Assigned task:
Print the line that contains "The height and", then every line after it until the entries end, exactly as they read; do not include pictures.

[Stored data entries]

----------

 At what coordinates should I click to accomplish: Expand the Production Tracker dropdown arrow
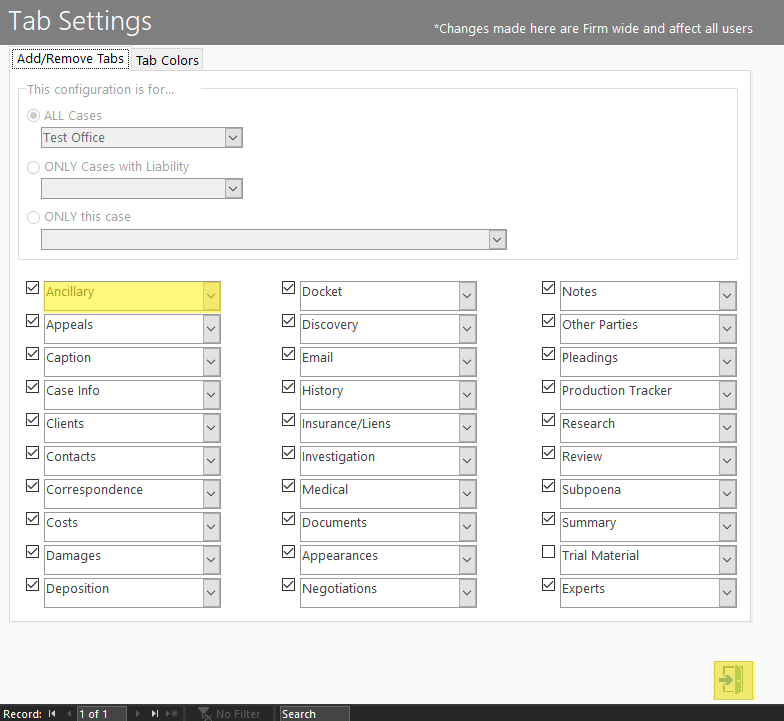coord(727,394)
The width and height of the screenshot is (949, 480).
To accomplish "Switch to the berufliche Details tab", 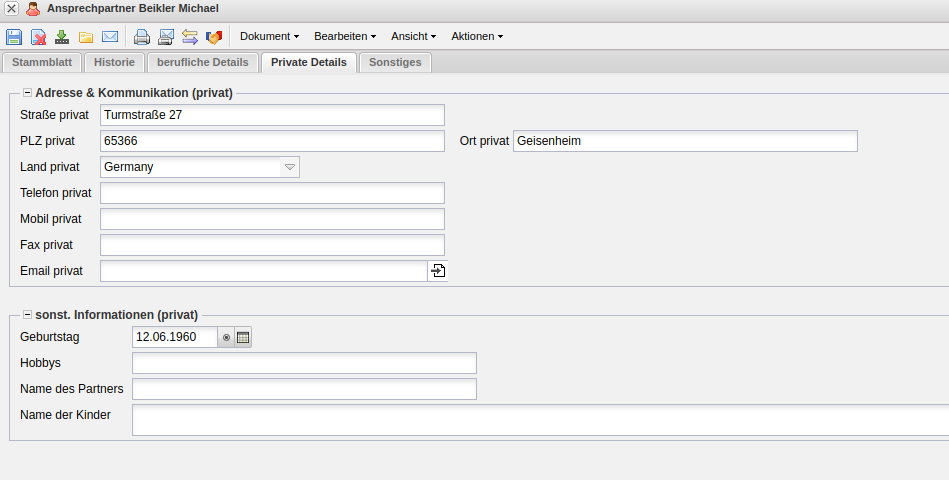I will [x=203, y=62].
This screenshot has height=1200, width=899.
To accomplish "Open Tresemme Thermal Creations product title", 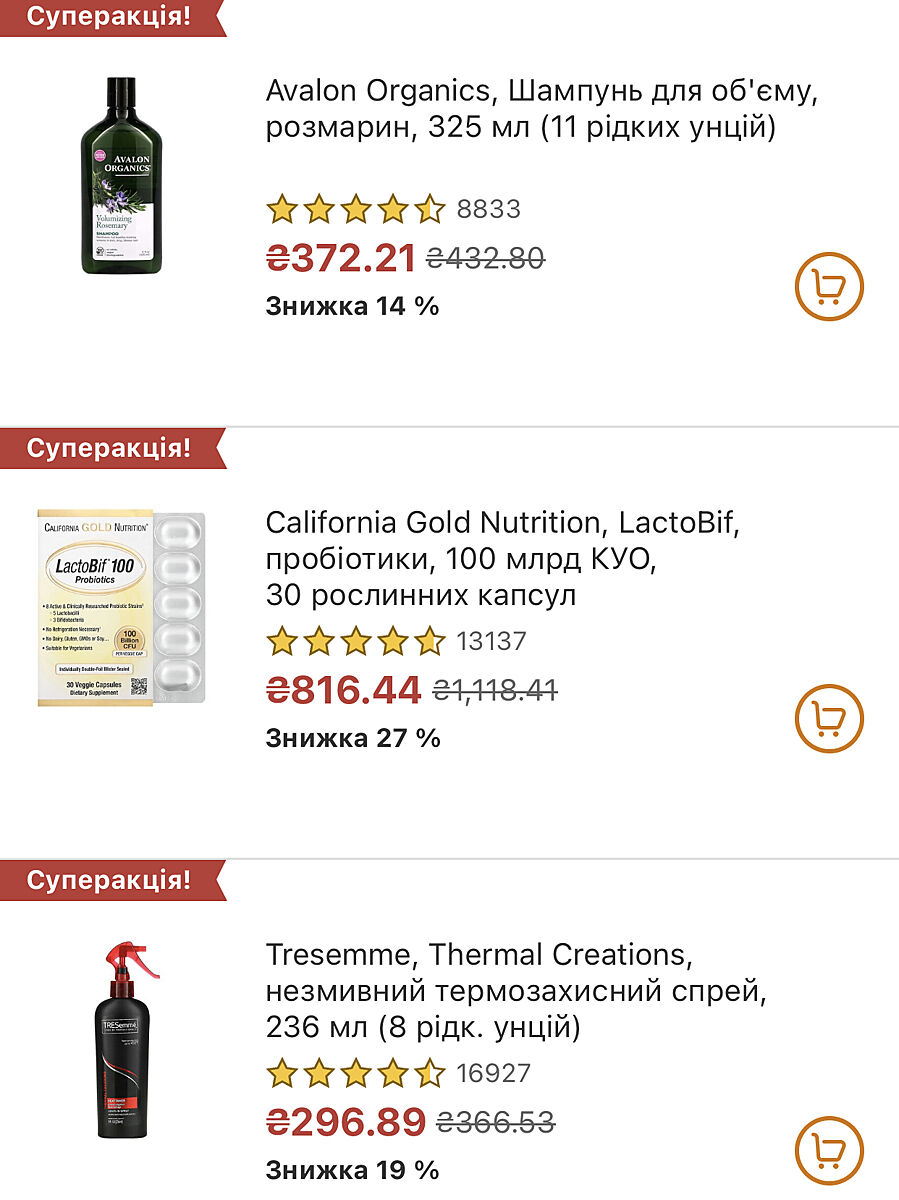I will pos(515,990).
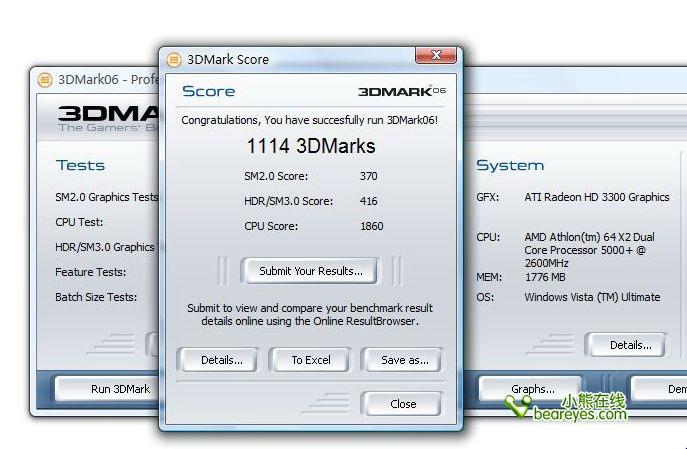687x449 pixels.
Task: Click the 3DMark Score dialog title icon
Action: pos(174,59)
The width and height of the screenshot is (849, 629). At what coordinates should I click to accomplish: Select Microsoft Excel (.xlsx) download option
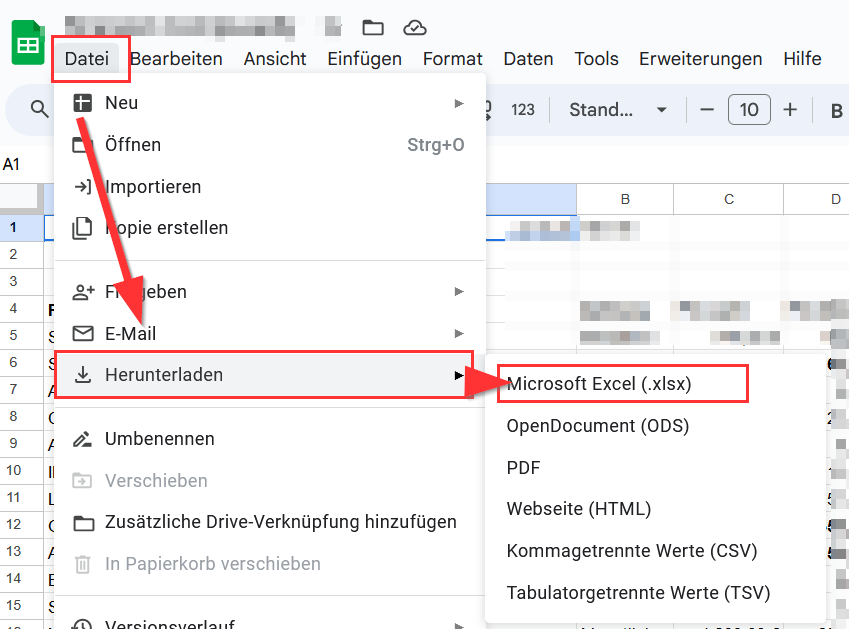[x=599, y=383]
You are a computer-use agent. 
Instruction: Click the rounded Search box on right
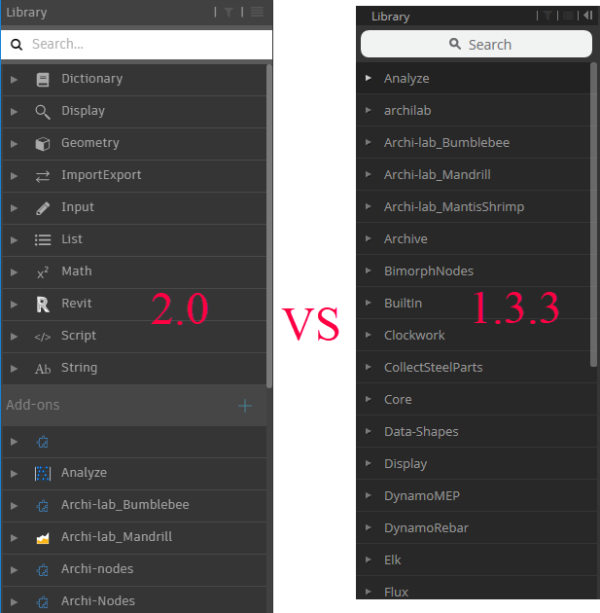pos(476,44)
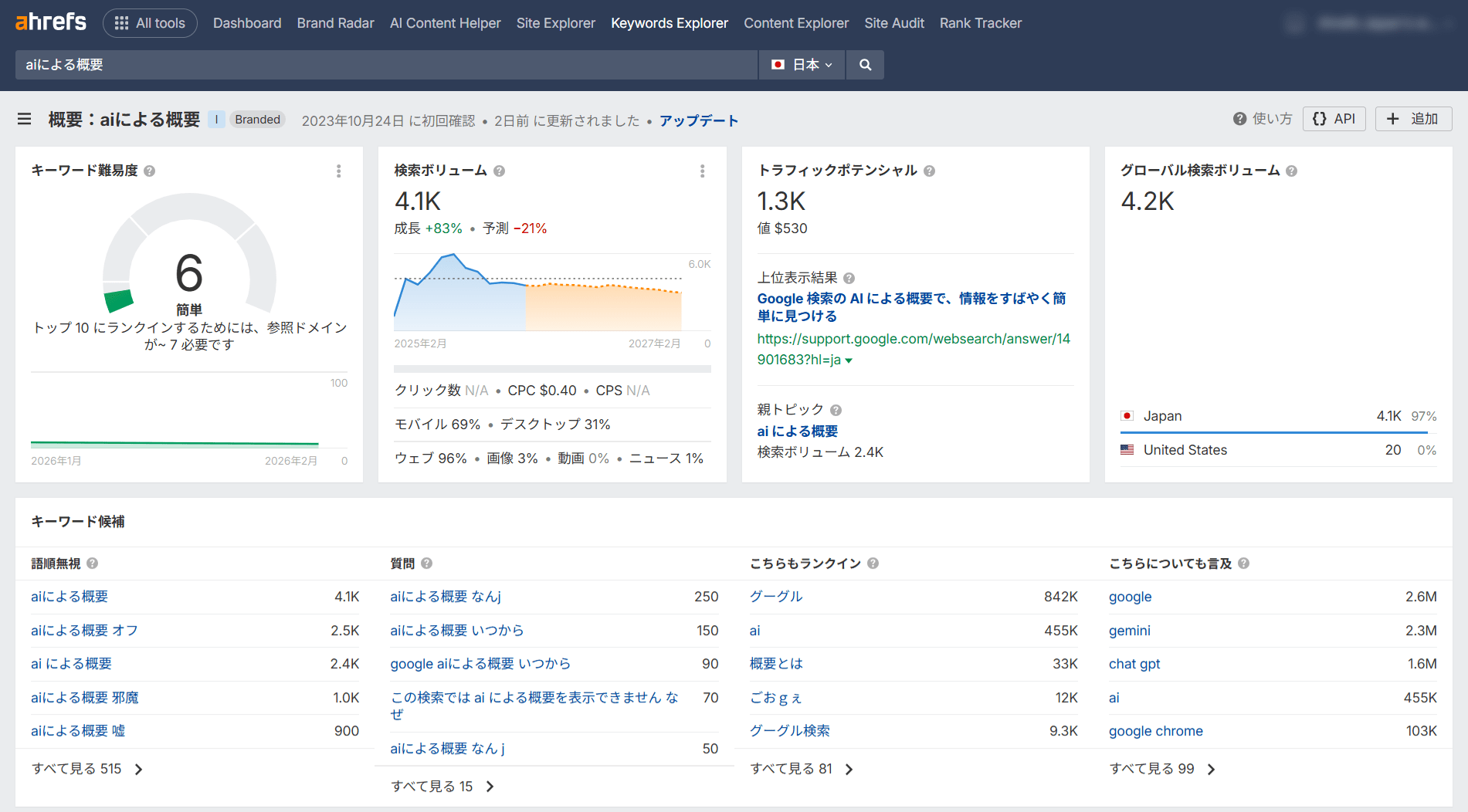This screenshot has width=1468, height=812.
Task: View all 515 語順無視 keywords
Action: click(86, 769)
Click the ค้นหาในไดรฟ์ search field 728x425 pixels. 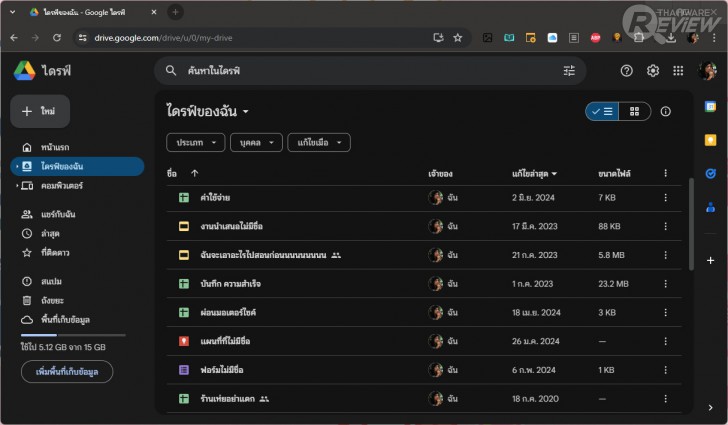pyautogui.click(x=360, y=71)
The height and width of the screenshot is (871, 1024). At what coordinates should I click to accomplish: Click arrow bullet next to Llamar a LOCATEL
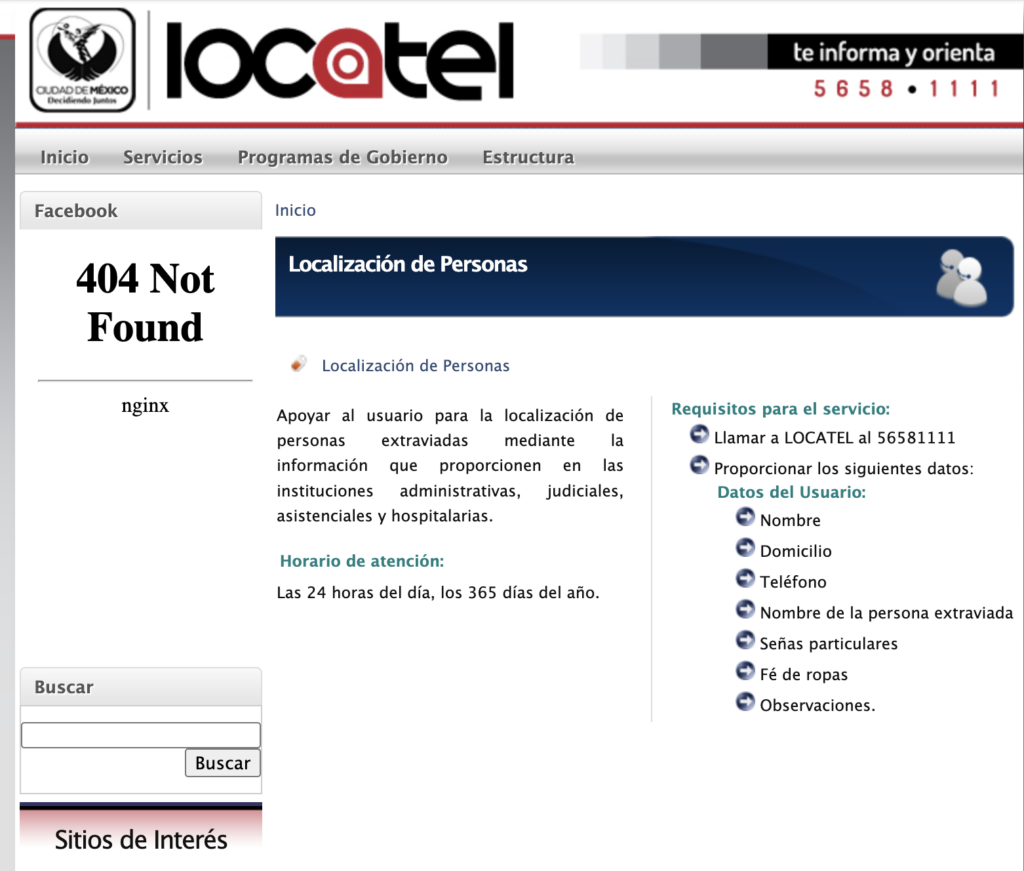tap(699, 434)
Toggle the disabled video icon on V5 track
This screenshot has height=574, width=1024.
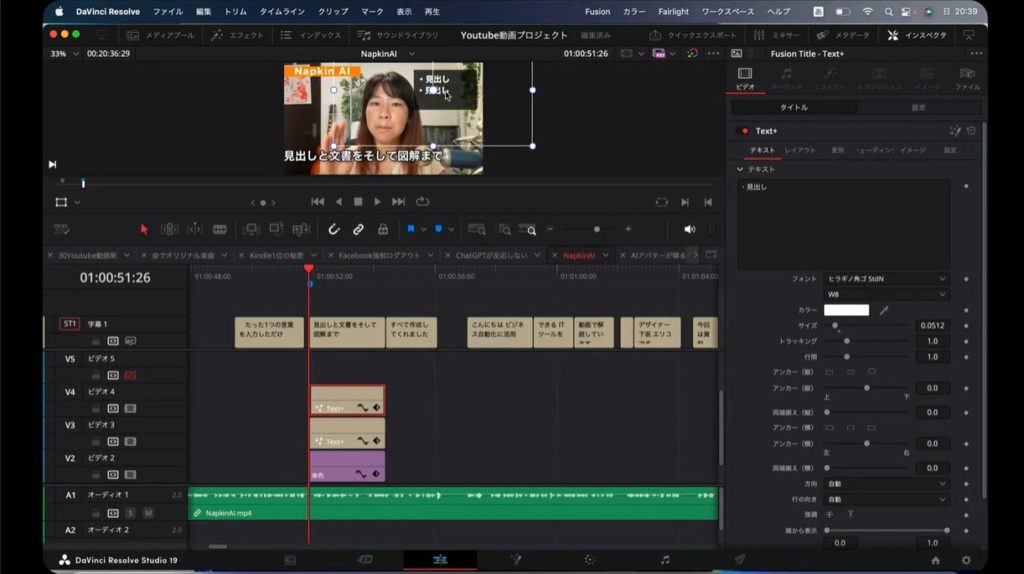tap(129, 375)
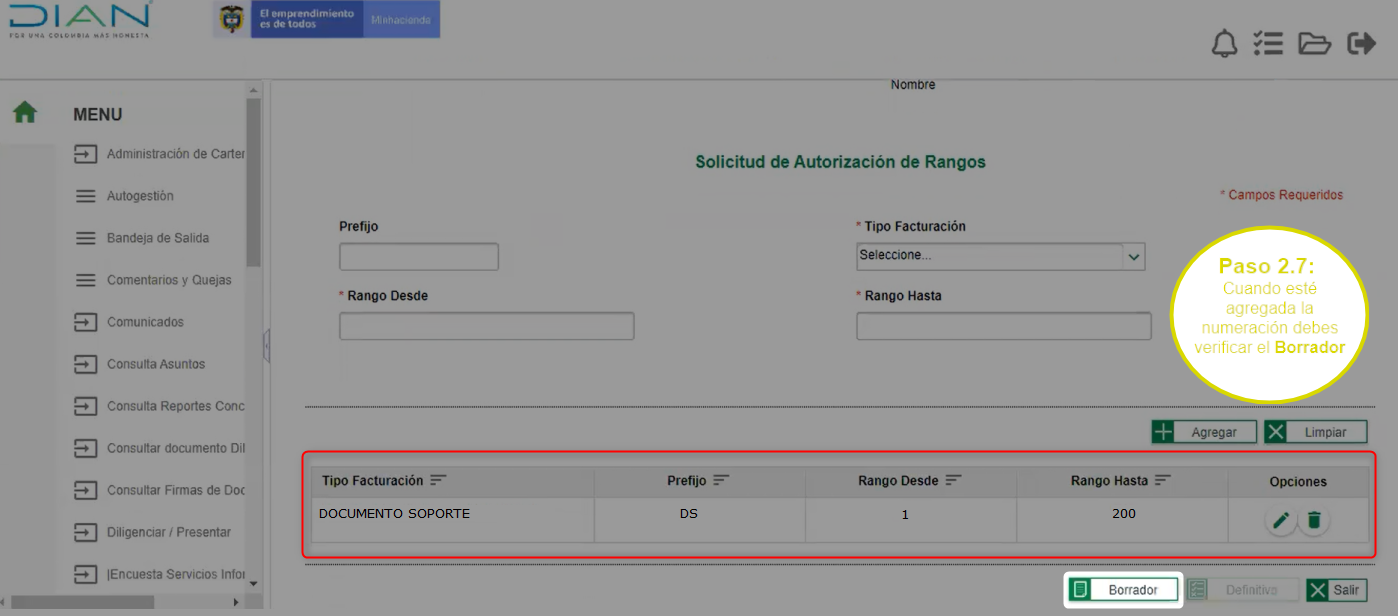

----------

Answer for this exercise:
The height and width of the screenshot is (871, 1024). At what coordinates should I click to accomplish: Click arrow bullet next to Llamar a LOCATEL
tap(699, 434)
Toggle the disabled video icon on V5 track
This screenshot has height=574, width=1024.
tap(129, 375)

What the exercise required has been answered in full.